Central SA
North West municipalities still battling to render services─── 09:10 Sun, 03 Jan 2021
Despite intervention by the North West provincial government in many of the province’s municipalities, some of them are still battling to render services to their respective communities.
The appointment of alleged incompetent senior officials, fraud and corruption, poor performance with regards to audit outcomes are reported to be some of the root causes for poor service delivery.
There are 22 municipalities in the North West province, 18 are local while 4 are district municipalities.
All of them are reported to be dysfunctional. This as they could not render proper basic services to their communities.
Political infighting among councillors, the appointment of alleged incompetent senior officials, fraud and corruption are believed to be the main contributory factors for the non-performance in these municipalities.
While visiting the North West recently, ANC Secretary General Ace Magashule conceded that there are problems.

_Challenge A_
Echo the part of the article on North West municipalities from "All of them" to "in these municipalities.", including both ends.
_Challenge B_
According to the article on North West municipalities, how many of the province's municipalities are district municipalities?
The lines after this aren't needed.

_Given records_

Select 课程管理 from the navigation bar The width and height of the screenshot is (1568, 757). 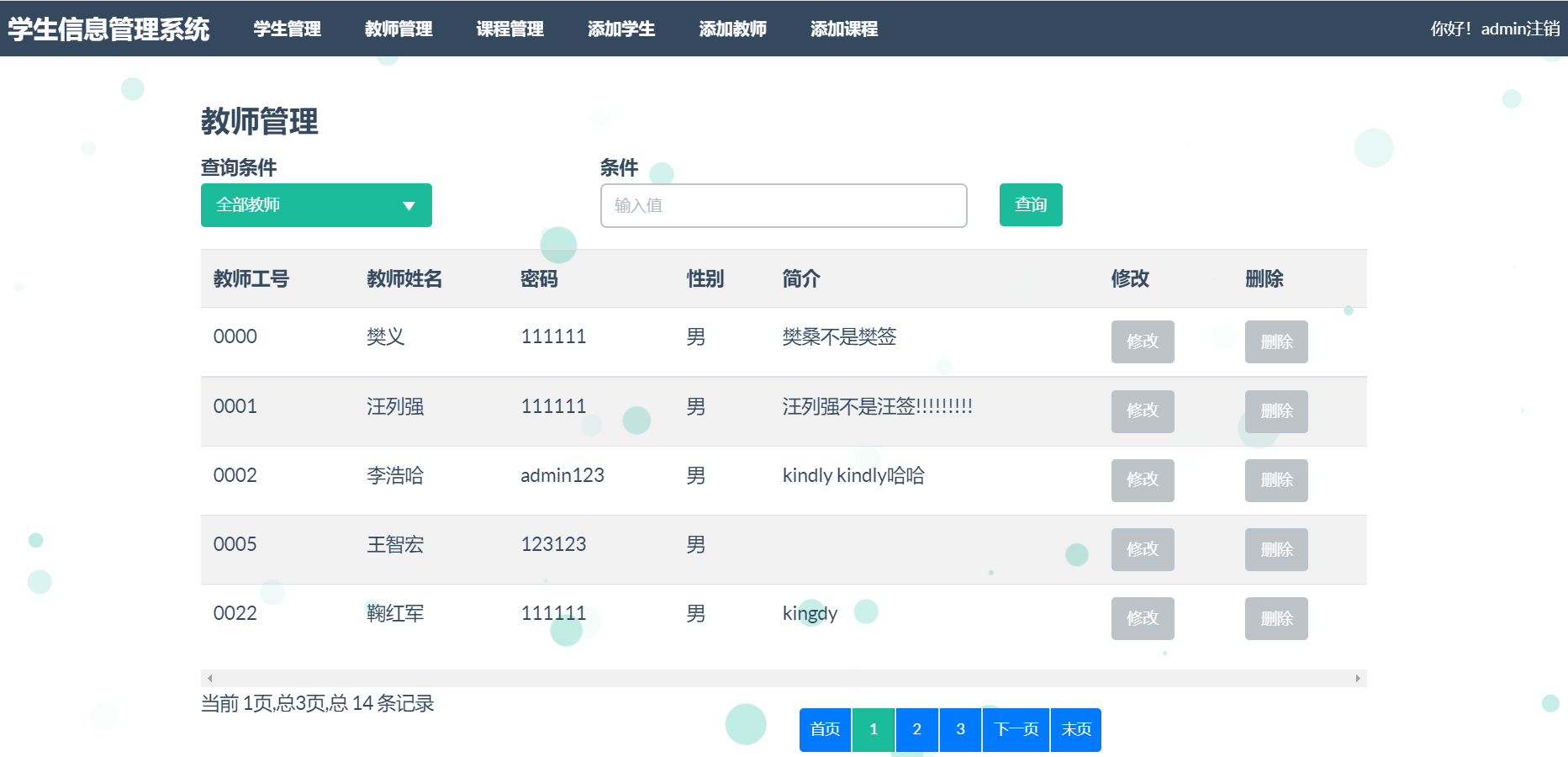coord(509,29)
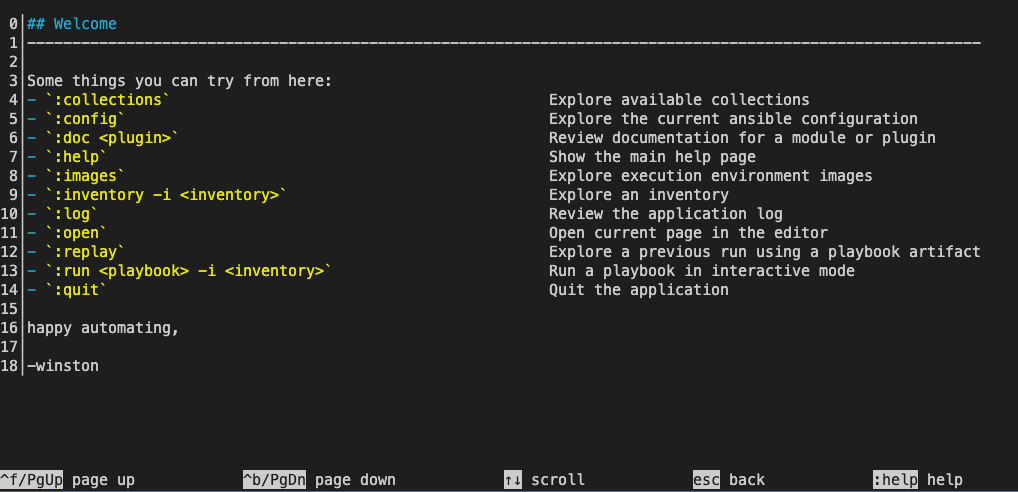Viewport: 1018px width, 492px height.
Task: Click the ^f/PgUp page up key hint
Action: (32, 480)
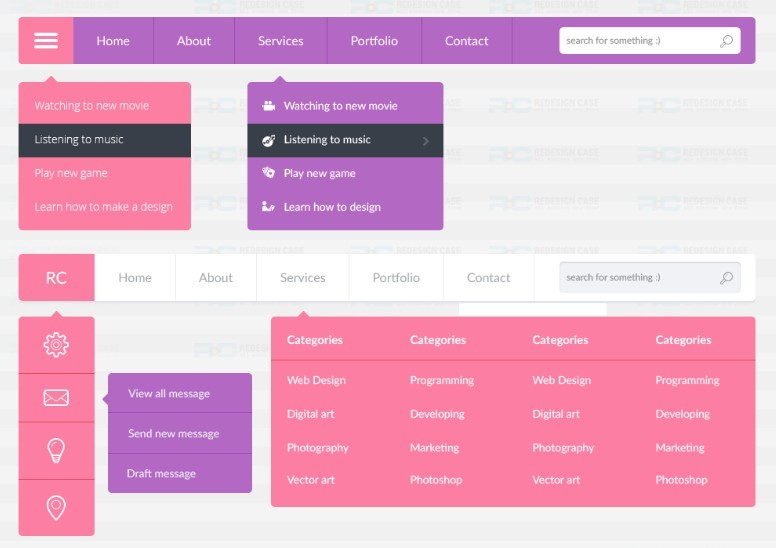Open Services dropdown in white navbar
This screenshot has width=776, height=548.
pyautogui.click(x=302, y=278)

_Response A_
All of them are reported to be dysfunctional. This as they could not render proper basic services to their communities.
Political infighting among councillors, the appointment of alleged incompetent senior officials, fraud and corruption are believed to be the main contributory factors for the non-performance in these municipalities.

_Response B_
Four.